• [EXERCISE]
Copy every line of the listing below verbatim, leaving out the pictures.

..............................

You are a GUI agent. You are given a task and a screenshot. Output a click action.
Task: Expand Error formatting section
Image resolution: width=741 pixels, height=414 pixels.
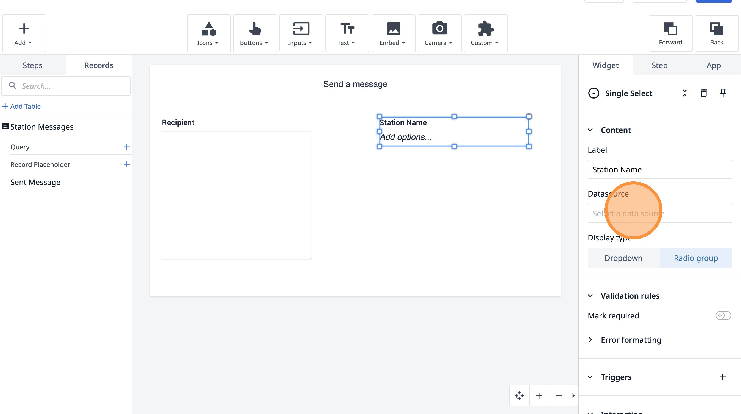coord(631,340)
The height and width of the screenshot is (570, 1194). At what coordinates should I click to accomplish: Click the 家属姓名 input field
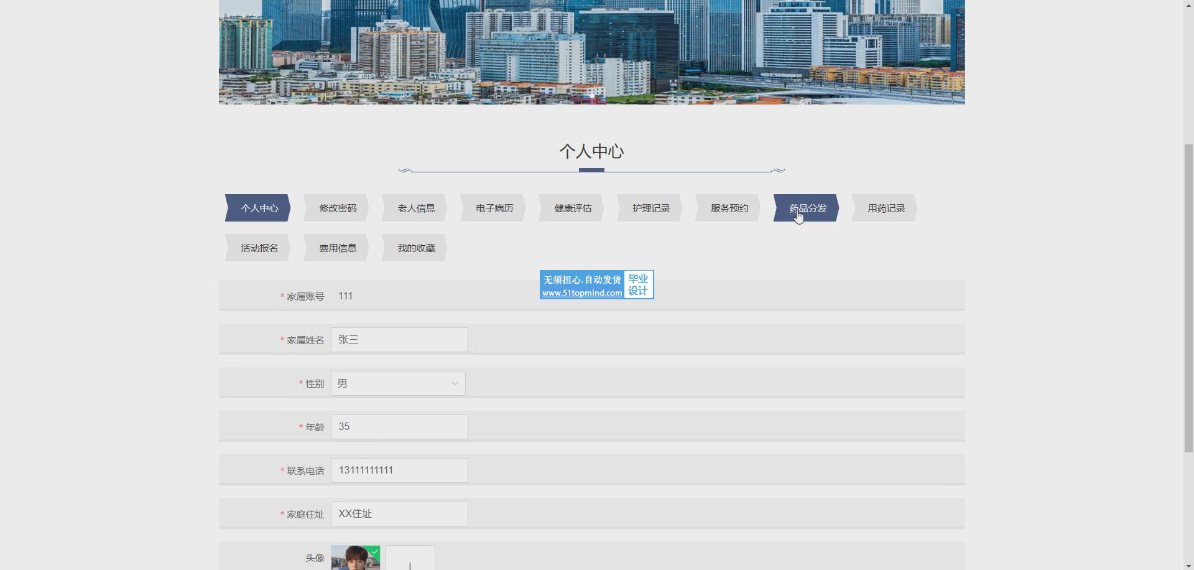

..............................

• [THE RESULT]
You are a GUI agent. You are given a task and a screenshot. Output a click action.
Task: Expand Error formatting section
Image resolution: width=741 pixels, height=414 pixels.
coord(631,340)
The height and width of the screenshot is (570, 1194). At what coordinates should I click to accomplish: Click the 家属姓名 input field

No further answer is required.